Comparative clinical trial of imipenem-cilastatin (N-formimidoyl-thienamycin-dehydropeptidase inhibitor) and cefazolin

• Published in: Journal of antimicrobial chemotherapy Vol. 12 Suppl D; p. 133
• Main Authors: Marier, R L, McCloskey, R V, Dickenson, G, Sanders, C V, Aldridge, K E, Hoffman, T, Gutterman, D, Janney, A
• Format: Journal Article
• Language: English
• Published: England 01.01.1983
• Subjects: Adolescent; Adult; Aged; Bacterial Infections - drug therapy; Bacterial Infections - microbiology; Cefazolin - therapeutic use; Cilastatin; Clinical Trials as Topic; Cyclopropanes - therapeutic use; Female; Humans; Imipenem; Male; Microbial Sensitivity Tests; Middle Aged; Thienamycins - therapeutic use
• ISSN: 0305-7453
• DOI: 10.1093/jac/12.suppl_D.133

One hundred and eighty-six patients were randomized to receive either imipenem-cilastatin (94 patients) or cefazolin (92 patients).

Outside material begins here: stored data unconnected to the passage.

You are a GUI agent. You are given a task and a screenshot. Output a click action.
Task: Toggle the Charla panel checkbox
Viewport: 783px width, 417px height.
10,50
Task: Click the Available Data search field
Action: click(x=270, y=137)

Imipenem-cilastatin (250 mg 6 hourly iv) or cefazolin (1000 mg 6 hourly iv) were given for 5 to 14 days. An assessment of efficacy could be made in 141 patients, 72 of whom received imipenem-cilastatin and 69 of whom received cefazolin. Reasons for exclusion included failure to isolate a causative organism (20 patients), less than 5 days of treatment (16 patients), inadequate follow up or culture (5 patients), concomitant administration of another antibiotic (1 patient), and resistance to the study drug (3 patients, all of whom were in the cefazolin group). No isolates resistant to imipenem were found. Sites of infection included skin and soft tissue (91 patients), lower respiratory tract (21 patients), urinary tract (16 patients), bone and joint (8 patients), primary bacteraemia (4 patients) and miscellaneous other sites (1 patient). Bacteria isolated included Staphylococcus aureus (65 patients), group A streptococcus (42 patients), Escherichia coli (17 patients), other Gram-negative bacilli (37 patients), anaerobic bacteria (34 patients) and other bacteria. Imipenem was more active than cephalothin in vitro against pathogenic bacteria isolated from evaluable patients. Cure or improvement was seen in 68 of the 72 imipenem-cilastatin patients (94%) and in 68 of the 69 cefazolin patients (99%). Relatively few abnormal laboratory tests and adverse experiences were noted, and there were no differences in this between the two treatment groups. We concluded that imipenem-cilastatin is safe at the dose used. It is as effective as cefazolin in mild to moderate infections caused by common pathogens.